Researchers at SymbioCellTech (SCT), a private company located in Salt Lake City, have recently been getting significant press coverage in response to a paper published in Stem Cells Translation Medicine (Click here to view) in which researchers were able to "functionally" cure T1D in mice.
For the JDCA audience, a functional cure, a term used by SCT, is synonymous with a Practical Cure, defined in detail in this JDCA report.
THE SCT APPROACH
SCT uses adult stem cells to 'naturally' encapsulate insulin producing islets and create cellular clusters called 'Neo-Islets.' When transplanted into NOD mouse models, SCT found the Neo-Islets were not targeted by the mouse’s immune system and were able to achieve normal islet cell function—curing the mice. Although this research outcome is certainly promising, it is important to note that this is not the first time that T1D has been cured in mice. An accurate assessment must wait until human testing begins.

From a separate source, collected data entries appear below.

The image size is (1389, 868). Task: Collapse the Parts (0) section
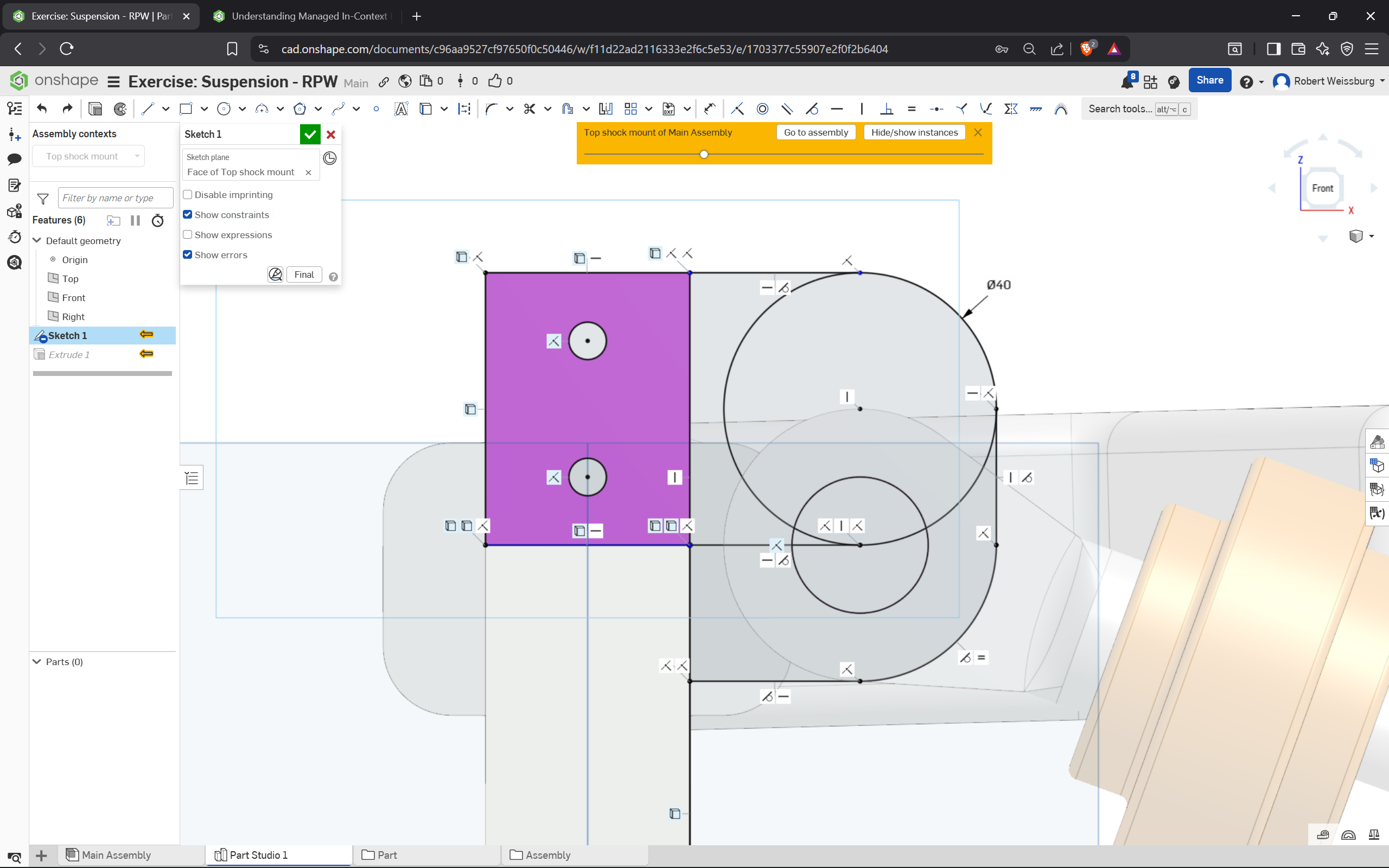point(37,662)
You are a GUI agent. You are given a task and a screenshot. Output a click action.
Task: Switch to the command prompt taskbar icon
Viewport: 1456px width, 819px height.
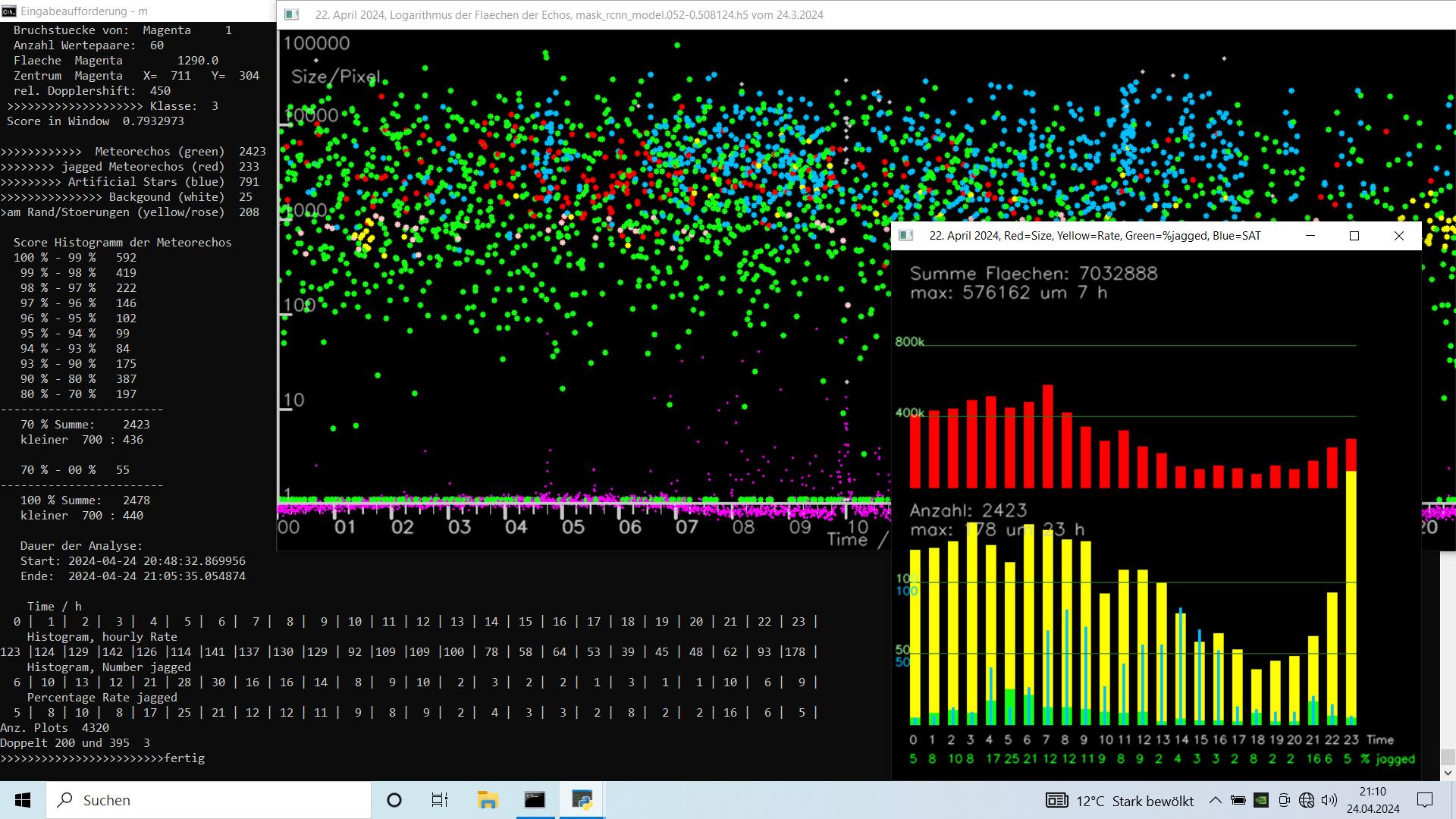coord(535,800)
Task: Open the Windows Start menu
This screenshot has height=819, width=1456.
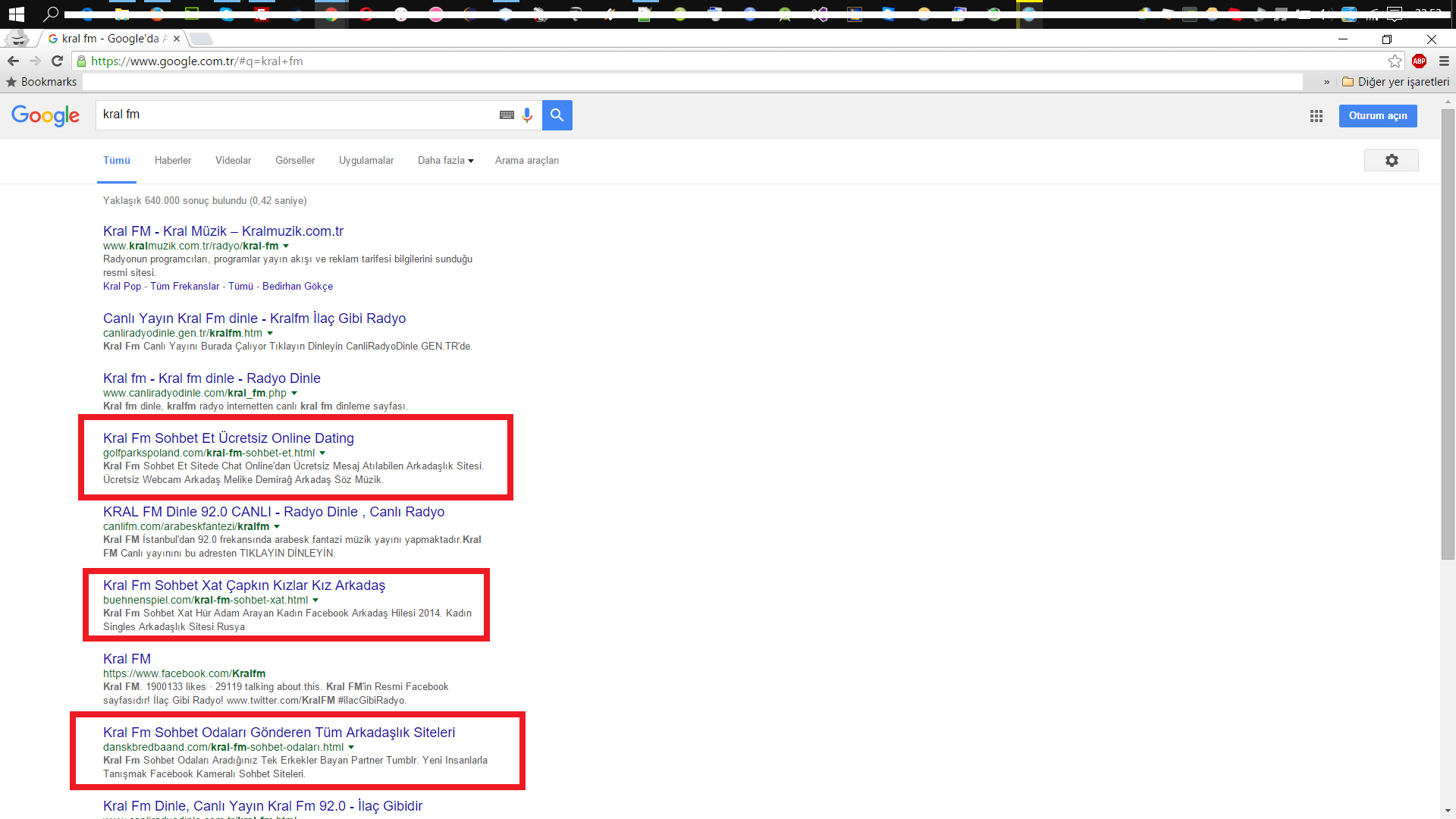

PRACTICAL CURE IMPLICATIONS
If successful in humans, there are several factors which move this into the domain of a Practical Cure. First, this therapy does not require any type of immune suppression or modification. Second, as explained in the research article, the stem cells can be sourced from non-related donors without a risk of immune attack or rejection when transplanted back into the body. Third, SCT has also developed a process in which they are able to grow 80 islet treatments from a single pancreas donor, with hopes of being able to grow up to 1,000. This process was documented in the study with both mice and canine cells and is currently being tested with human cells. Forth, SCT therapy is a one-time simple out-patient procedure.
SCT has already begun testing the Neo-Islet therapy in dogs and hopes to start a phase I/II human trial within one year.
On net, this is a promising project and one the JDCA will keep a close eye on as it progresses into human trials.